Sans le fétiche, tout dans le fantasme serait vide et noir. C’est pourquoi le fétiche n’est pas une mémoire mais une grammaire. Plus qu’il ne ferme – comme on le craint trop souvent –, il ouvre. Et de manière allégorique par la destruction physique d’un plan premier du réel. Le photographe Gilles Berquet en appelle en conséquence à une poétique particulière de l’Imaginaire avec toute l’ambiguïté que cela comporte.
Il prouve aussi que le fétiche est une aventure du langage plastique : celui-là crée quelque chose pour se dire lui-même et donner une réalité à l’indicible.
Cette réalité n’est jamais en expansion – du moins chez Berquet –puisque son but est de cacher.
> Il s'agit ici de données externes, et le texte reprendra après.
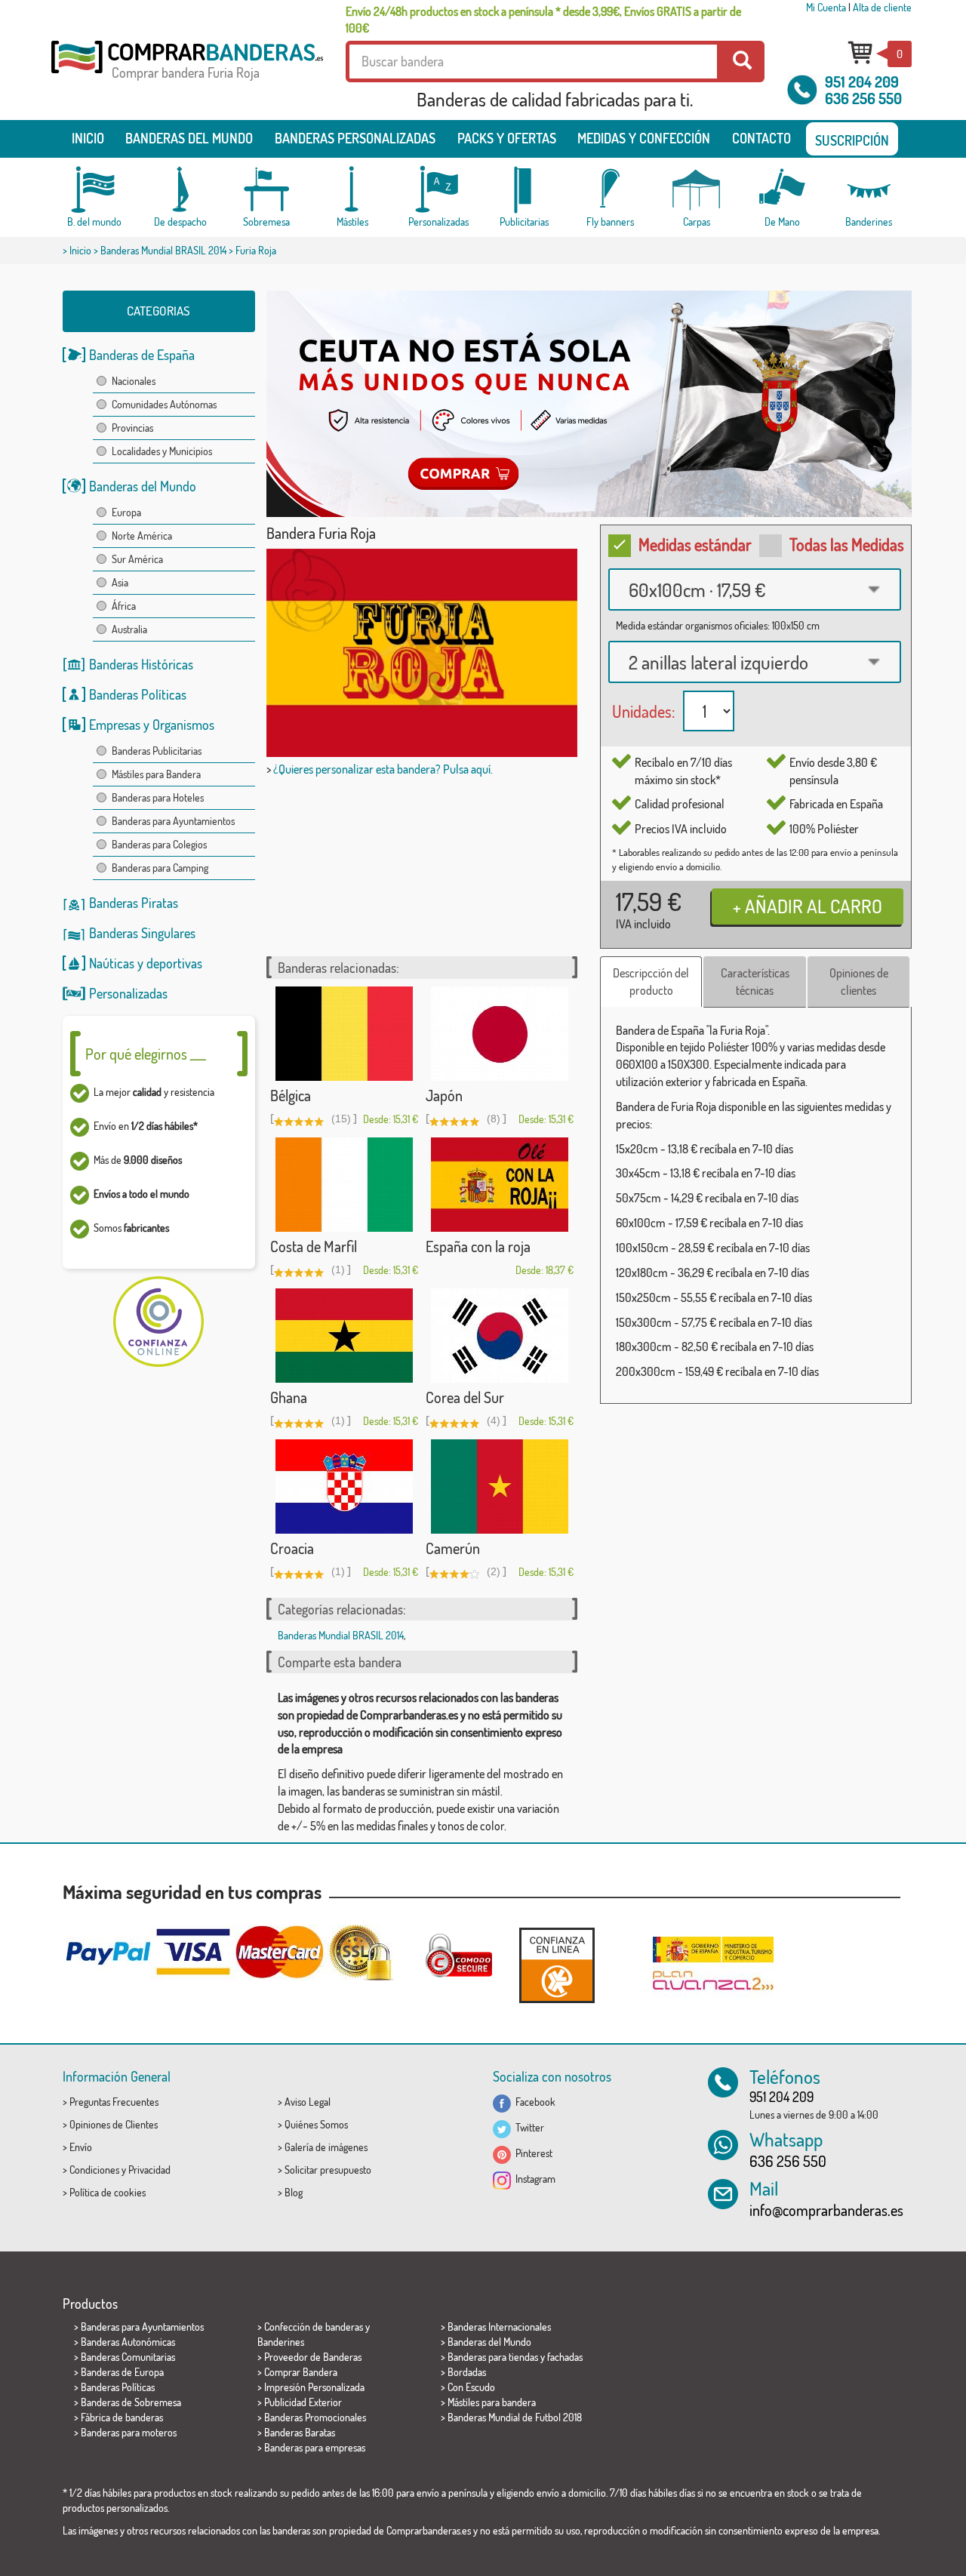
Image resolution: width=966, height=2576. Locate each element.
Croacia (292, 1548)
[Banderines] (868, 189)
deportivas (174, 963)
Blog (294, 2192)
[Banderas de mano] (782, 189)
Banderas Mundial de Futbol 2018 (515, 2417)
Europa (126, 512)
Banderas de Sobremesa (131, 2402)
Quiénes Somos (316, 2124)
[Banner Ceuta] (589, 404)
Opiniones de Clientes (113, 2124)
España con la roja (478, 1246)
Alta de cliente (882, 7)
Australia (129, 629)
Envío (80, 2147)
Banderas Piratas (133, 902)
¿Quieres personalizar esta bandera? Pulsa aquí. (383, 769)
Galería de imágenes (326, 2147)
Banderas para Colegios (159, 844)
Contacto (761, 138)
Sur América (137, 558)
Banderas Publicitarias (157, 750)
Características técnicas (755, 981)
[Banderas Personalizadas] (438, 189)
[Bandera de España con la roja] (500, 1184)
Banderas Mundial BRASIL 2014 (163, 250)
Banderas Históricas (141, 664)
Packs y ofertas (506, 138)
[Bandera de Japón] (500, 1033)
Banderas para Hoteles (158, 797)
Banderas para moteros (129, 2432)
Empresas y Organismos (151, 724)
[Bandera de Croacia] (344, 1486)
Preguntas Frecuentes (113, 2101)
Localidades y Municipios (162, 451)
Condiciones (94, 2169)
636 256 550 (863, 98)
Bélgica (290, 1095)
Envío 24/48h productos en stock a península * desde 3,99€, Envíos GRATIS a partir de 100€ (543, 19)
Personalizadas (128, 993)
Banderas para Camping (160, 867)
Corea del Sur (465, 1397)
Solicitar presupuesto (328, 2169)
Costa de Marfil (313, 1246)
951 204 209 (862, 81)
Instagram (533, 2178)
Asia (120, 582)
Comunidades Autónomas (164, 404)
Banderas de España (142, 354)
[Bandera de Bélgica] (344, 1033)
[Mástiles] (352, 189)
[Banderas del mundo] (94, 189)
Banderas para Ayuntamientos (173, 820)
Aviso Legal (308, 2101)
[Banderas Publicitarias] (524, 189)
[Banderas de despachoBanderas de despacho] (180, 189)
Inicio (88, 138)
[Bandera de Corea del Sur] (500, 1335)
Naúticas (111, 963)
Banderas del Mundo (142, 486)
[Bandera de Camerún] (500, 1486)
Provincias (132, 427)
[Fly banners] (610, 189)
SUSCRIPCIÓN (852, 140)
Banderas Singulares (142, 933)
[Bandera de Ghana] (344, 1335)
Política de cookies (107, 2192)
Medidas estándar (695, 544)
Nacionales (133, 380)
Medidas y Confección (643, 138)
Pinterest (531, 2153)
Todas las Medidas (846, 544)
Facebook (533, 2101)
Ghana (288, 1397)
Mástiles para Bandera (156, 774)
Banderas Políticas (137, 694)
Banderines (280, 2341)
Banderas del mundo (189, 138)
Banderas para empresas (314, 2447)
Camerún (453, 1548)
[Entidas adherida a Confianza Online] (557, 1965)
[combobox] (754, 589)
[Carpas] (696, 189)
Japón (444, 1095)
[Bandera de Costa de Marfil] (344, 1184)
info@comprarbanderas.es (826, 2210)
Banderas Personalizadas (355, 138)
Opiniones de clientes (858, 981)
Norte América (142, 535)
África (124, 605)
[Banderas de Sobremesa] (266, 189)
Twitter (527, 2127)
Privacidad (149, 2169)
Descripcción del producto (651, 981)
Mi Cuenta (826, 7)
Néanmoins, au lieu de réduire le réel ou de le rétracter, il le biffe pour mieux le montrer puisque l’aporie devient le sens entier. C’est ce qu’Onfray ne met pas ici suffisamment en évidence.
Le fétiche ne crée pas seulement univers symbolique comme on l’a cru longtemps, mais un univers de la pure image. Berquet ne le considère pas comme signe dévalué mais son contraire. Il n’en craint jamais la fécondité créatrice.
jean-paul gavard-perret
Gilles Berquet (texte de Michel Onfray), Le fétiche est une grammaire, Editions Loco, 2018, 240 p. — 49,00 €.